> [ACTIVITY]: Write only the number of lines in the entries below that contain the word "This".

> [STUDY MATERIAL]:
──────────────────────────────

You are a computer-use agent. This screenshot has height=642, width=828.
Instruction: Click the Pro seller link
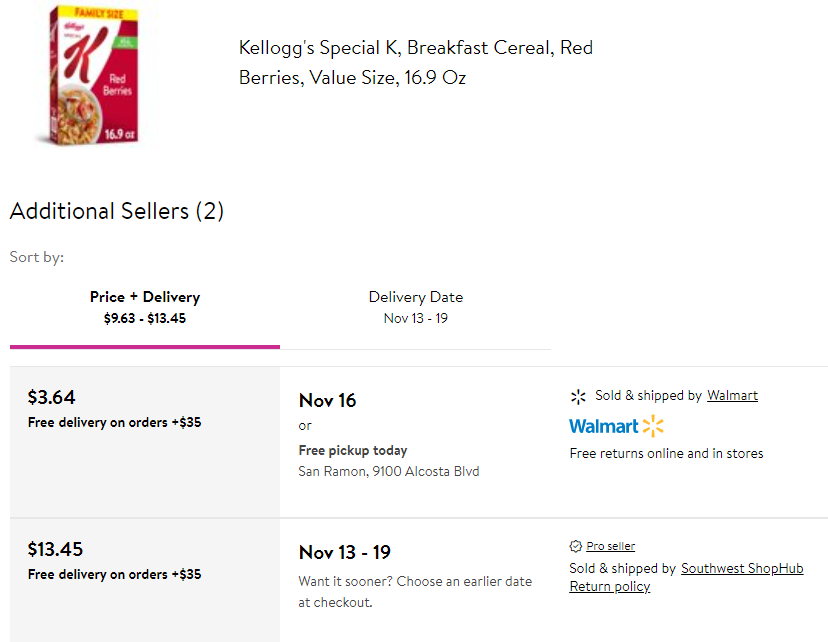click(610, 546)
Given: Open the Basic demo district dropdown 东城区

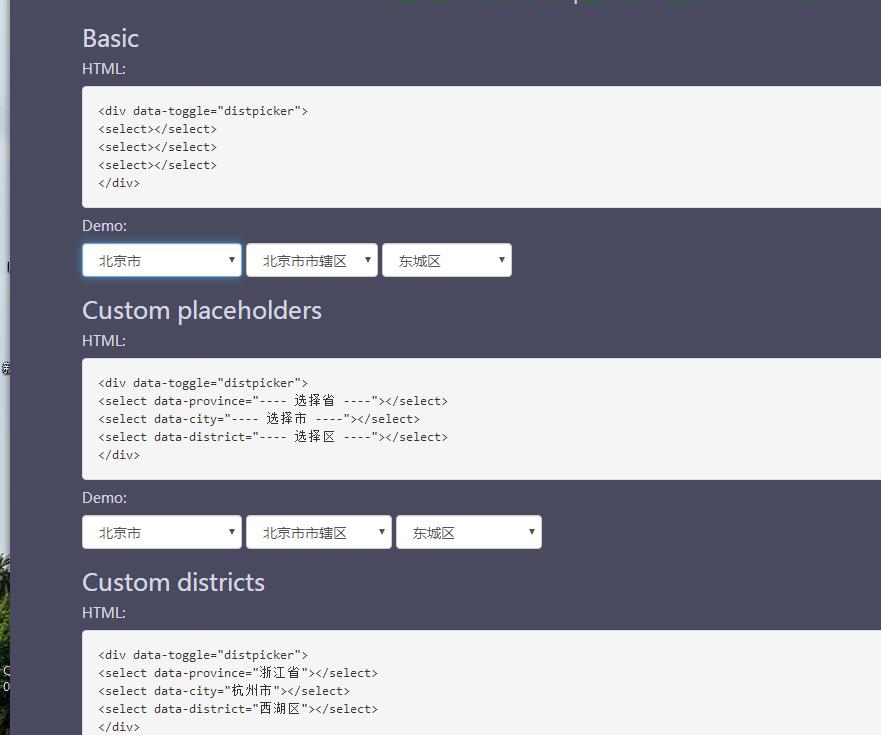Looking at the screenshot, I should point(446,261).
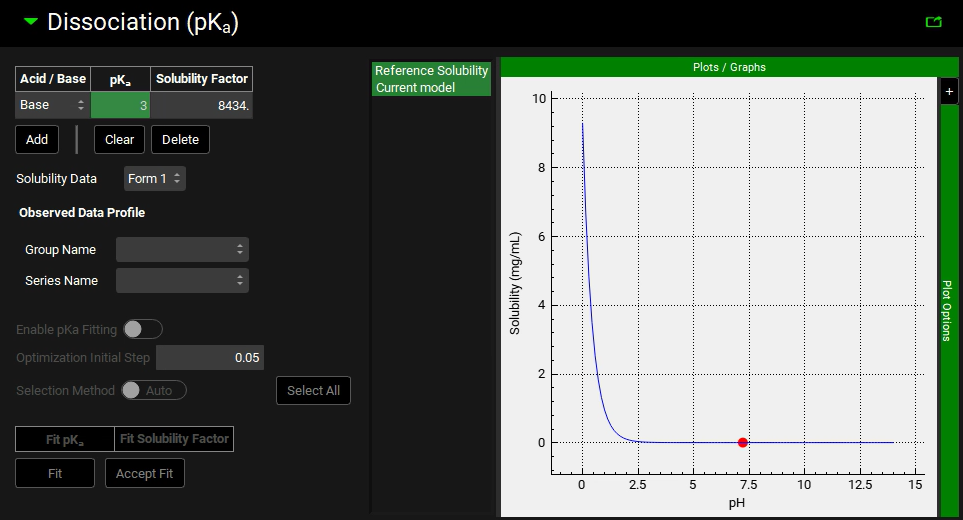Open the Group Name dropdown
963x520 pixels.
[x=182, y=249]
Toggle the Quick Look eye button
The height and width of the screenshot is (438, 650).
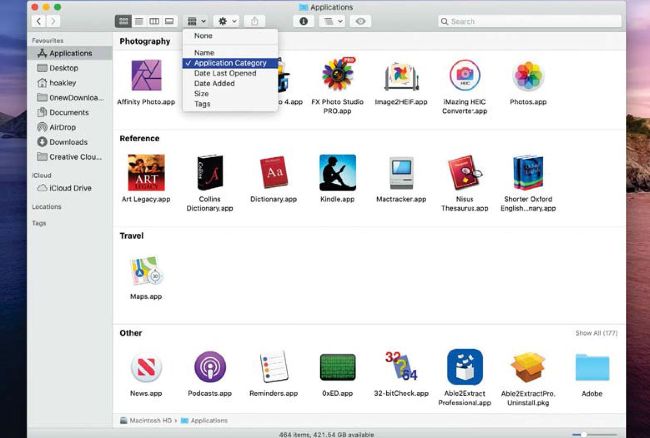pyautogui.click(x=360, y=21)
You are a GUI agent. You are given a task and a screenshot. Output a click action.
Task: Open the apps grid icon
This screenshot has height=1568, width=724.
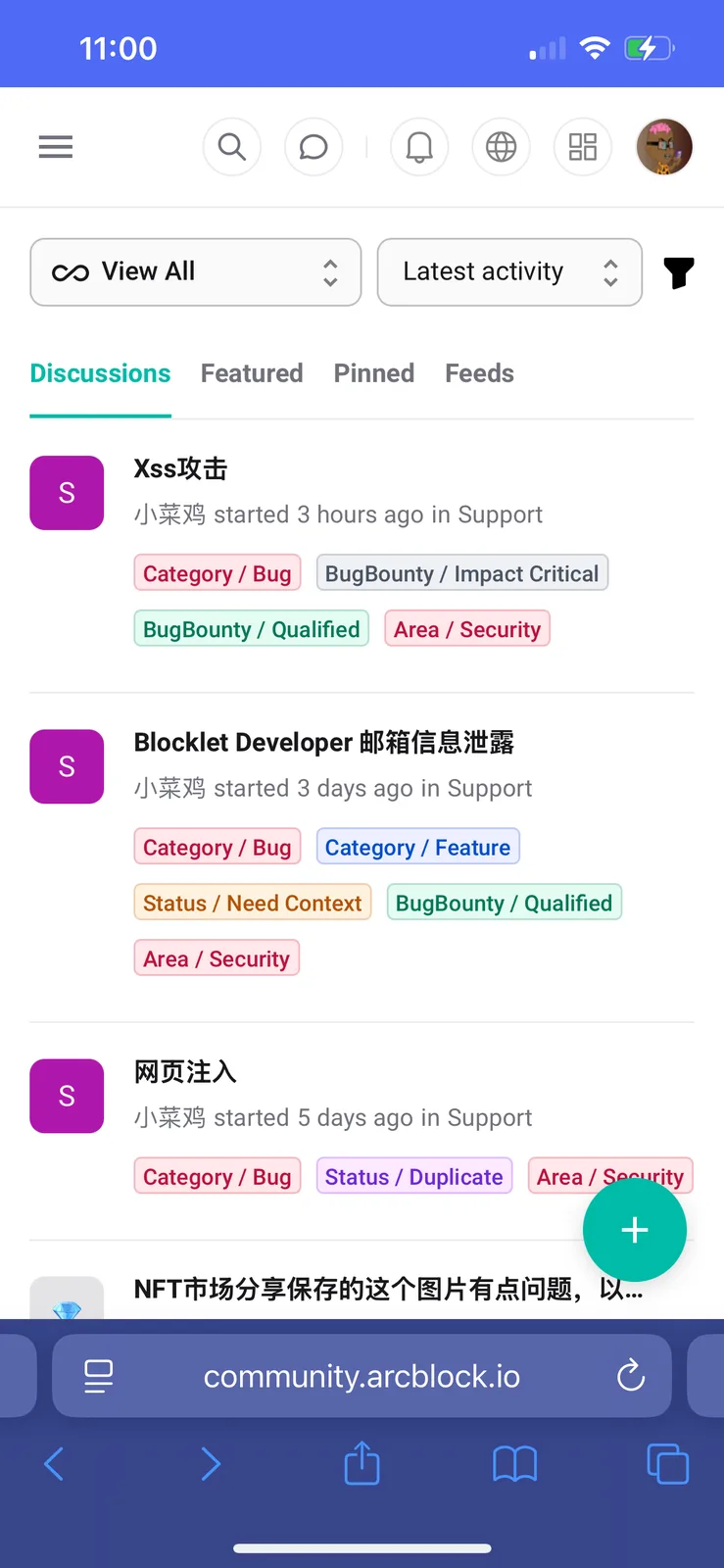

──────────────────────────────

> [EXERCISE SOLUTION]: 2